5. That the return to the writ of partition doss not state that the premises were assigned and delivered to the respective parties, as the writ directs ; but merely that they were allotted.
These objections were answered by Ingersoll and Hopkins, for the defendant in error, substantially as follows :
1. That every intendment will be made in favor of a judgment (2 Keb. 413) ; and it is admitted, that all the proceedings are regular until the issuing of the judicial writ. In the execution of that writ, also, the court will presume the sheriff has acted lawfully and faithfully, until the contrary is shown. But it appears, on a connected view of the record, that the property demanded, is the same property that was divided, the words “ same ” and “ thereof ” applying relatively from the first to the last of the process, as designating the same specific property. It is true, that the name of Windsor township is first introduced in the judicial writ; but if the introduction is not tolerated as an amendment for the sake of greater certainty, it ought to be disregarded as surplusage. The writ of partition was issued by the jifiaintiffs, who cannot take advantage of their own error (Moore 692 ; 5 Com. Dig. 301 ; 3 Bl. Com. 16) ; the judgment on the return, it will be presumed, was rendered at their instance, at least, they appeared by an attorney on the record; and there has been a long acquiescence of the parties.
2. That the ferry, though accidentally omitted in one clause of the judicial writ, is mentioned in other of its clauses, and is contemplated in every part of the record as an object of partition. It belongs to lot No. 1, and may be considered as appurtenant to it.
3. That the fishery was appurtenant to lot No. 1, and was named in the inquest, merely as a matter of detail and specification.
*4. That notice to the parties is proved, on two grounds ; first, because the writ commands it, and the sheriff returns, that he has exeeuted the writ according to the command thereof ; and secondly, because the plaintiffs issued the writ, they were present by attorney when it was returned, and at that time never complained. But even if no notice had been given, there was another remedy; and the objection comes too late on a writ of error. (5 Com. 301.)
5. That the writ of partition directs the premises to be divided, assigned and delivered ; it is recited in the inquest; and the sheriff returns, that he has obeyed the command of the writ. When, therefore, the inquest declare that they have allotted the moieties to the respective parties, it must be deemed an allotment, according to the terms of the command and authority under which they acted.

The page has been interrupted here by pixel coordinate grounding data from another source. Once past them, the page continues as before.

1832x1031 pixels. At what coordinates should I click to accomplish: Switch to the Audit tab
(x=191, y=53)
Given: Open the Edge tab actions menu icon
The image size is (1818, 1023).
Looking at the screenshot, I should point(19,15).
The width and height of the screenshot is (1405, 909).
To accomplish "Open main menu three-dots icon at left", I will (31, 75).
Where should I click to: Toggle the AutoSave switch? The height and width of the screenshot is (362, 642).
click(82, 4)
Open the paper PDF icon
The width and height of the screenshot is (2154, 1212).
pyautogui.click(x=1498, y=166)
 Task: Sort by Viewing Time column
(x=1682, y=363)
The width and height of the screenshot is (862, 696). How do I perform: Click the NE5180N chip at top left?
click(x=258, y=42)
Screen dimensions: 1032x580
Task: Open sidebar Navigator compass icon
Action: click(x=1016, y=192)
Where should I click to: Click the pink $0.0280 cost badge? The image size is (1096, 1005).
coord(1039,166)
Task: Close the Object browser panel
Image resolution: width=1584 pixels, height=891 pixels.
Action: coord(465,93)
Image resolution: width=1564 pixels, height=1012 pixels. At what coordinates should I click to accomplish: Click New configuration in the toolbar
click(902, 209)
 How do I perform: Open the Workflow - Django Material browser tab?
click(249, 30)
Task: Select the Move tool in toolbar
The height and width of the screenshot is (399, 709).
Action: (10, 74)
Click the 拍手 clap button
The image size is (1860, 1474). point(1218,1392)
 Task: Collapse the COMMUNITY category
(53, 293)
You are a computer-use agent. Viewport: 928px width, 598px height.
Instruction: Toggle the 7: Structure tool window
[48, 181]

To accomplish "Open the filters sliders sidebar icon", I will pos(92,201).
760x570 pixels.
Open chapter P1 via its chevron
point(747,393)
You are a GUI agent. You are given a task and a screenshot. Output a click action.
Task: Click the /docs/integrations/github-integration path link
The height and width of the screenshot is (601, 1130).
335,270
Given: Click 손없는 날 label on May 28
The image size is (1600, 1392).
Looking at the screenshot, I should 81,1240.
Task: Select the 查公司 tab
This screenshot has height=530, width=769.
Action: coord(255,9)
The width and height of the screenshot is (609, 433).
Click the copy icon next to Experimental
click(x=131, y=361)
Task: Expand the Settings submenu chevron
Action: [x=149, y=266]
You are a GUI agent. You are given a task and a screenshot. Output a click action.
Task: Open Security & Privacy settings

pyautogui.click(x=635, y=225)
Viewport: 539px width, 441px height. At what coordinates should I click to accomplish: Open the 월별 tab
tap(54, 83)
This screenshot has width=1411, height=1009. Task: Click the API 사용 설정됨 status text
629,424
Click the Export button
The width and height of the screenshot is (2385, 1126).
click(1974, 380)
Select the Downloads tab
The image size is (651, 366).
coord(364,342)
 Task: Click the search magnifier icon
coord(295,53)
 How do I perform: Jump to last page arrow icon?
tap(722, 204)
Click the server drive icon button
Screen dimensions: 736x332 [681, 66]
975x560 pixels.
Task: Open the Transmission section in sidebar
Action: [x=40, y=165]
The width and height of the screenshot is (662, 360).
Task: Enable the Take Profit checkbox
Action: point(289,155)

Though there was no other description of the fishery, yet the defendant’s counsel insisted that both the ferry and the fishery were appurtenant to lot No. 1; and the assertion seemed to be supported, on an inspection of the draft to which the inquest referred. The ferry was kept on a part of lot No. 1; and the fishery, being located within the boundaries of the same lot, would be “at or near the ferry.”
[MAJORITY]
On the last day of the session, the court mentioned, that some doubts had arisen, which would prevent a decision of the cause until the adjourned session ; but that, in the meantime, for their own information, they should direct a certiorari to issue to the court of common pleas of York county, to inquire whether any precept had been given, authorizing the writ of execution, or judicial writ of partition, to issue ; and if so, to return it.
Cur. adv. vult.
At an adjourned session, held on the 17th of January 1800, the court unanimously affirmed the judgment of the supreme court.
Judgment affirmed.
Lewis suggested a doubt, whether a certiorari could issue per saltern, to the common pleas, overleaping the supreme court, on whose judgment the writ of error was brought; but he agreed to give effect to any mode that might be taken to ascertain the fact in question, and to consider any precept that issued, as regularly annexed to the record.